» **What the exercise asks**: Show the lines of the material that contain the word "computer".

» **Source records**:
::::::
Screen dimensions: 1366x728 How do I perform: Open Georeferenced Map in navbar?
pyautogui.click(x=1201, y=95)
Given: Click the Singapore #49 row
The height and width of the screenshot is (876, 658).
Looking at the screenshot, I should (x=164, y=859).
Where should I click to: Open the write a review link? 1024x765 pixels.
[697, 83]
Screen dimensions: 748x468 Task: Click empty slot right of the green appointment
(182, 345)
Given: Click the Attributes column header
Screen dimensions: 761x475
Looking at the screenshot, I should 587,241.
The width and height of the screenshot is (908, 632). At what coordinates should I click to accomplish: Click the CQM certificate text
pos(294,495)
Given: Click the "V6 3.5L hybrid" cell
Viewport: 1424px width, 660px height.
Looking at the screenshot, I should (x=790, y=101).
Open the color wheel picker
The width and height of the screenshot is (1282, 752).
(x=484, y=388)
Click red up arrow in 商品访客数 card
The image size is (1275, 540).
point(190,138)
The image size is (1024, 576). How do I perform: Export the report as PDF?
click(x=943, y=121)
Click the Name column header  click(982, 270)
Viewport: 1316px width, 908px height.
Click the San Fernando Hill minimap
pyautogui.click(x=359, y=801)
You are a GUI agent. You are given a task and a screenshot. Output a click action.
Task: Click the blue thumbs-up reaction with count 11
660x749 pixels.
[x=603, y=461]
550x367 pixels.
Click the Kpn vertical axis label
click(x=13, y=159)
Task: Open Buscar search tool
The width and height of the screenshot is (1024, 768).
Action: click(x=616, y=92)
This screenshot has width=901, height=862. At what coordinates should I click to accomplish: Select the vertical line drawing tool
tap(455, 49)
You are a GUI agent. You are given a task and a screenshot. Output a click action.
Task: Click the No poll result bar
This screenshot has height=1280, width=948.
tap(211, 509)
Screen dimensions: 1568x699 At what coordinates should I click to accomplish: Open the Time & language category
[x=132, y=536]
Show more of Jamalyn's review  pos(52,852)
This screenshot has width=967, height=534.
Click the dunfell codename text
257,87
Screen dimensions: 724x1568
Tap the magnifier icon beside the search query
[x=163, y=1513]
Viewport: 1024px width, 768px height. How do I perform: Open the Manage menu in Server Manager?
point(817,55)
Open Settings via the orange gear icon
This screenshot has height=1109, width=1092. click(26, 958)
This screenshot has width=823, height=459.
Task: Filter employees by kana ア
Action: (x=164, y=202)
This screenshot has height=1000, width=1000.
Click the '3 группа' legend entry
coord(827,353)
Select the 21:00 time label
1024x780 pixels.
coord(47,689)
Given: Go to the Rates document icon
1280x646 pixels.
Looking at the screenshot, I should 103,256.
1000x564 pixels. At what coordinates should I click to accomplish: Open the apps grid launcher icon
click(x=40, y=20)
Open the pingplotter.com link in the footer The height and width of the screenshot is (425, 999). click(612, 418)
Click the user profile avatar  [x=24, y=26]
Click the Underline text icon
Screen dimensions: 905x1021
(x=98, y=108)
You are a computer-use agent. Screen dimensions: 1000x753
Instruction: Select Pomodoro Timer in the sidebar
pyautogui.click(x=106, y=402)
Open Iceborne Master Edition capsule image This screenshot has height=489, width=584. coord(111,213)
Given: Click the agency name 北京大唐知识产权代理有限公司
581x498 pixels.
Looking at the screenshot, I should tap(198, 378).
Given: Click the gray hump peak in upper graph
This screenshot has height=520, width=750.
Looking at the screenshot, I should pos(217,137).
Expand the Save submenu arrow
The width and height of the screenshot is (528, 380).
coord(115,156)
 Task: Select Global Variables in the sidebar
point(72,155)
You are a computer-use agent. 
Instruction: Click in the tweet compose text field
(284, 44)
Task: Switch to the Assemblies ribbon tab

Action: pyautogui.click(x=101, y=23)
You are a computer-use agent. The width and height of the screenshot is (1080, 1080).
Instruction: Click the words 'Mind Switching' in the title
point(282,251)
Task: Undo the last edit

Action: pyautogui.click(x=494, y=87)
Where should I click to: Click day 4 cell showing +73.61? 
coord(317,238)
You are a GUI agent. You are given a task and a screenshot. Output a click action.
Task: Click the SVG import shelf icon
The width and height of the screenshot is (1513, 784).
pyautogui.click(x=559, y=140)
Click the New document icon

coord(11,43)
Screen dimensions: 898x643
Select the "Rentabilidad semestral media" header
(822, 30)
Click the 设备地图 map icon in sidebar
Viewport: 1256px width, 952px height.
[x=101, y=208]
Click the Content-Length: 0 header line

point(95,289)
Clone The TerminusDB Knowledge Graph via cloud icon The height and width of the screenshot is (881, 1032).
::::::
» **Response below**:
You are a computer-use agent. Screen dimensions: 1000x753
You are a computer-use agent. 
You are a computer-use agent. The width and height of the screenshot is (1080, 1080).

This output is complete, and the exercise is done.